## Activity
Copy the passage on abortion providers, starting with "All the providers" and going on through "across state lines.", and swap in "clinicians" for every "providers".

## Source passage
All the providers interviewed in the study, and consequently in this article, are cited anonymously to comply with the terms of the interviews, which were originally conducted for academic research.
“I feel like I can’t advocate for the patients I want to advocate for,” the same doctor said. “I feel like I have to … be very careful with the care I provide, and the words I say, and what I document.”
This chilling effect can cause providers in abortion-ban states to restrain themselves beyond what state restrictions require to avoid any risk of having their licenses revoked or facing legal troubles. That’s true for providers in states where abortion remains accessible, too, because they fear being legally pursued across state lines.
Junk science clutters the conversation
Suddenly, there are new grey areas in their medical practice.
Providers are targets for legislators and zealots who use junk science to argue that using emergency contraception or an IUD is the same as receiving abortion care. This is not true: emergency contraception prevents pregnancy from occurring; it does not cause abortion.
In many states, restrictions on abortion are unclear about how early into a pregnancy providing emergency contraception would be considered an abortion. This has caused some providers to be hesitant toward providing patients with emergency contraceptive methods, especially IUDs.
One nurse practitioner from a restrictive state told our research team, “I do feel like I am a little more stressed and worried about repercussions or that I am going to do the wrong thing or get in trouble for putting in an IUD. There are some doctors that I am working with who have started doing [blood tests] instead of just a urine [test] to prove that they weren’t pregnant before they put in an IUD and those kinds of things.”
On the other hand, numerous providers said they remained committed to giving their patients the health care they need. And what patients have increasingly said they need is long-acting contraception.

## Supplied data

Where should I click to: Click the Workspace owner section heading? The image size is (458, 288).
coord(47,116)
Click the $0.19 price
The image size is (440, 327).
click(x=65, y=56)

...

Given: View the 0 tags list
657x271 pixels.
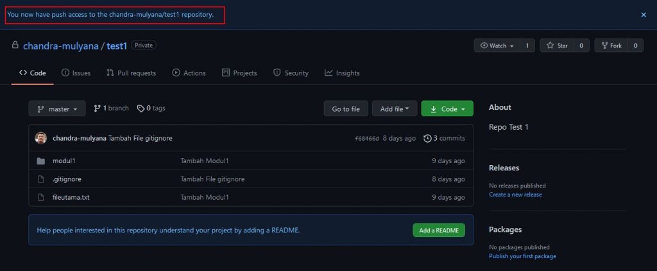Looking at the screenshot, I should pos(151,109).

## Exercise result
All the clinicians interviewed in the study, and consequently in this article, are cited anonymously to comply with the terms of the interviews, which were originally conducted for academic research.
“I feel like I can’t advocate for the patients I want to advocate for,” the same doctor said. “I feel like I have to … be very careful with the care I provide, and the words I say, and what I document.”
This chilling effect can cause clinicians in abortion-ban states to restrain themselves beyond what state restrictions require to avoid any risk of having their licenses revoked or facing legal troubles. That’s true for clinicians in states where abortion remains accessible, too, because they fear being legally pursued across state lines.